[The records]

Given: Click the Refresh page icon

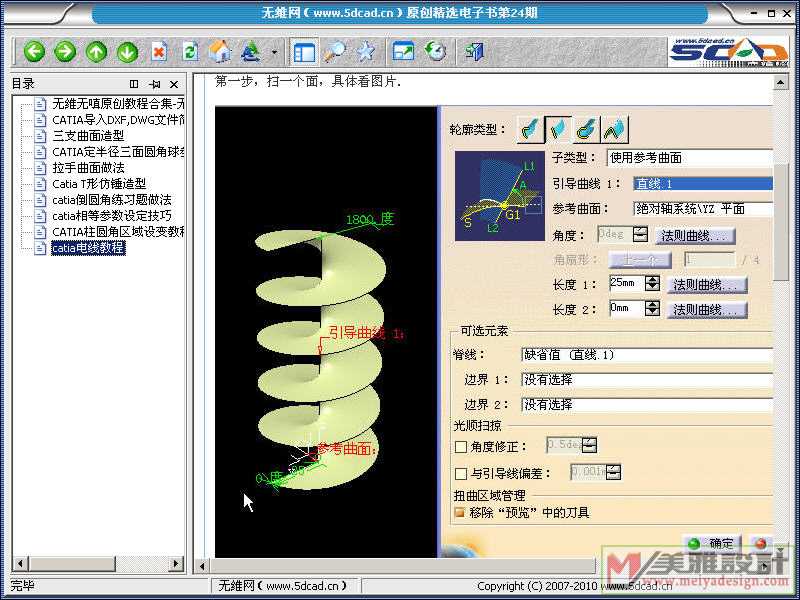Looking at the screenshot, I should (x=189, y=51).
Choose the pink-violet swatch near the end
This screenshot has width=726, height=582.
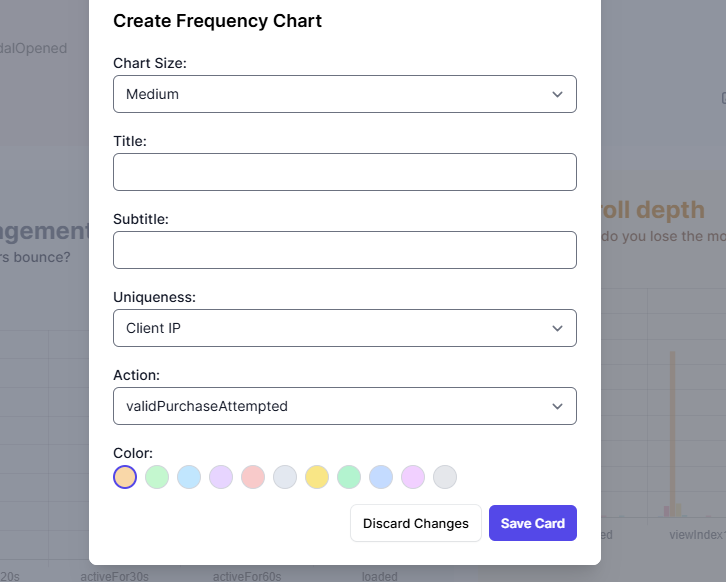pyautogui.click(x=413, y=477)
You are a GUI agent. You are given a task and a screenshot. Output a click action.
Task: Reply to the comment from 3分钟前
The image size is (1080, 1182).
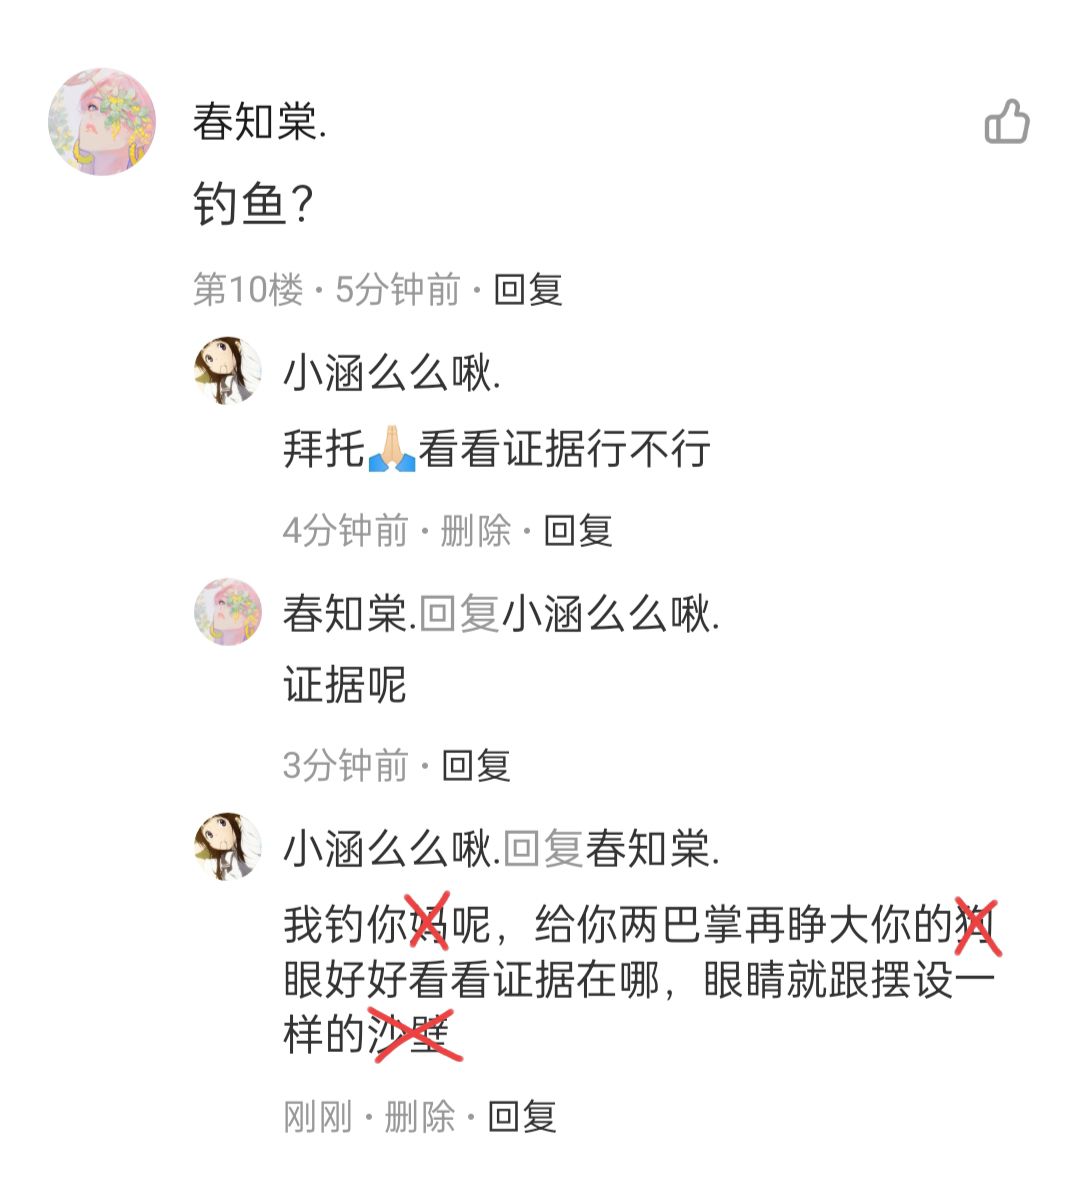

[/The records]

_Your task_: The task calls for every line of the data to be returned exactly, without pictures.

_Result_:
Given: Click the Refresh page icon

Looking at the screenshot, I should (x=189, y=51).
Choose the pink-violet swatch near the end
This screenshot has width=726, height=582.
pyautogui.click(x=413, y=477)
You are a GUI agent. You are given a task and a screenshot. Output a click action.
Task: Reply to the comment from 3分钟前
The image size is (1080, 1182).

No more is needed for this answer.